:: Entries shown ::
==========
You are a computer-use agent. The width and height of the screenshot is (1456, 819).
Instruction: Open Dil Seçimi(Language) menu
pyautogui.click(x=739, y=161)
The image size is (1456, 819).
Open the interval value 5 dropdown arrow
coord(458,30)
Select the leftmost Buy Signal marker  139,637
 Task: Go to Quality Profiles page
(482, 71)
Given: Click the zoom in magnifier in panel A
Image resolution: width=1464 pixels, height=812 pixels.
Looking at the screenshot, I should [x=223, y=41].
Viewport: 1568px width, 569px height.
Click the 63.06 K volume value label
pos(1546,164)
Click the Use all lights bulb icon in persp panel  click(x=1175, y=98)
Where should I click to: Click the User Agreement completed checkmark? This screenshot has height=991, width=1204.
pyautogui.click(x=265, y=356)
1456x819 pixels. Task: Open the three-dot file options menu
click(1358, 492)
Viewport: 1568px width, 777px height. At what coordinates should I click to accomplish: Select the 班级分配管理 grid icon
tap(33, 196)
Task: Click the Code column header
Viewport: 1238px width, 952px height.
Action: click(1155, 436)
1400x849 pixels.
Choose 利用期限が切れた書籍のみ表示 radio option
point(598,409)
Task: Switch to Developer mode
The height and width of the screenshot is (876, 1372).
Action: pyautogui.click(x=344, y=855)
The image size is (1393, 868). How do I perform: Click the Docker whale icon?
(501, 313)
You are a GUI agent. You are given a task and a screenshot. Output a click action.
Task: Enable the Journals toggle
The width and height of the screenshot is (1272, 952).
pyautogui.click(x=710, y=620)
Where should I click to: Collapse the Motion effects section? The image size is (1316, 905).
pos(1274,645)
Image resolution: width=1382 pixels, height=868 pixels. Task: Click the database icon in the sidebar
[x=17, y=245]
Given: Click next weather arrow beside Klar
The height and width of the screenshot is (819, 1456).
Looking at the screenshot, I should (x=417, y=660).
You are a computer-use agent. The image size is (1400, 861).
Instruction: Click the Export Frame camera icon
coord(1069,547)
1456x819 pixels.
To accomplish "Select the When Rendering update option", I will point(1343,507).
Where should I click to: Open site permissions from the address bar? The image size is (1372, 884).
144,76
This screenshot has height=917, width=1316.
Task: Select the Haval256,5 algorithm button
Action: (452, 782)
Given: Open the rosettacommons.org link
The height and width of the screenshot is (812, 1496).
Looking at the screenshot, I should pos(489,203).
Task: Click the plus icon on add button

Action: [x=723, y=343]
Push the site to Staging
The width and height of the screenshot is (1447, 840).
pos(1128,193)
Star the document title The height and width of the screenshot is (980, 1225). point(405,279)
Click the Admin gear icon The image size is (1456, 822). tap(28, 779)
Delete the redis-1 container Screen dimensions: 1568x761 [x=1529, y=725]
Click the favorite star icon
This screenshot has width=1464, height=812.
==========
:: Your goal ::
Output every record above, exactly as written.

:: Task result ::
You are a computer-use agent. The width and height of the screenshot is (1456, 819).
Instruction: Open Dil Seçimi(Language) menu
pyautogui.click(x=739, y=161)
The image size is (1456, 819).
Open the interval value 5 dropdown arrow
coord(458,30)
Select the leftmost Buy Signal marker  139,637
 Task: Go to Quality Profiles page
(482, 71)
Given: Click the zoom in magnifier in panel A
Image resolution: width=1464 pixels, height=812 pixels.
Looking at the screenshot, I should [x=223, y=41].
Viewport: 1568px width, 569px height.
Click the 63.06 K volume value label
pos(1546,164)
Click the Use all lights bulb icon in persp panel  click(x=1175, y=98)
Where should I click to: Click the User Agreement completed checkmark? This screenshot has height=991, width=1204.
pyautogui.click(x=265, y=356)
1456x819 pixels. Task: Open the three-dot file options menu
click(1358, 492)
Viewport: 1568px width, 777px height. At what coordinates should I click to accomplish: Select the 班级分配管理 grid icon
tap(33, 196)
Task: Click the Code column header
Viewport: 1238px width, 952px height.
Action: click(1155, 436)
1400x849 pixels.
Choose 利用期限が切れた書籍のみ表示 radio option
point(598,409)
Task: Switch to Developer mode
The height and width of the screenshot is (876, 1372).
Action: pyautogui.click(x=344, y=855)
The image size is (1393, 868). How do I perform: Click the Docker whale icon?
(501, 313)
You are a GUI agent. You are given a task and a screenshot. Output a click action.
Task: Enable the Journals toggle
The width and height of the screenshot is (1272, 952).
pyautogui.click(x=710, y=620)
Where should I click to: Collapse the Motion effects section? The image size is (1316, 905).
pos(1274,645)
Image resolution: width=1382 pixels, height=868 pixels. Task: Click the database icon in the sidebar
[x=17, y=245]
Given: Click next weather arrow beside Klar
The height and width of the screenshot is (819, 1456).
Looking at the screenshot, I should (x=417, y=660).
You are a computer-use agent. The image size is (1400, 861).
Instruction: Click the Export Frame camera icon
coord(1069,547)
1456x819 pixels.
To accomplish "Select the When Rendering update option", I will point(1343,507).
Where should I click to: Open site permissions from the address bar? The image size is (1372, 884).
144,76
This screenshot has height=917, width=1316.
Task: Select the Haval256,5 algorithm button
Action: (452, 782)
Given: Open the rosettacommons.org link
The height and width of the screenshot is (812, 1496).
Looking at the screenshot, I should pos(489,203).
Task: Click the plus icon on add button

Action: [x=723, y=343]
Push the site to Staging
The width and height of the screenshot is (1447, 840).
pos(1128,193)
Star the document title The height and width of the screenshot is (980, 1225). point(405,279)
Click the Admin gear icon The image size is (1456, 822). tap(28, 779)
Delete the redis-1 container Screen dimensions: 1568x761 [x=1529, y=725]
Click the favorite star icon
This screenshot has width=1464, height=812.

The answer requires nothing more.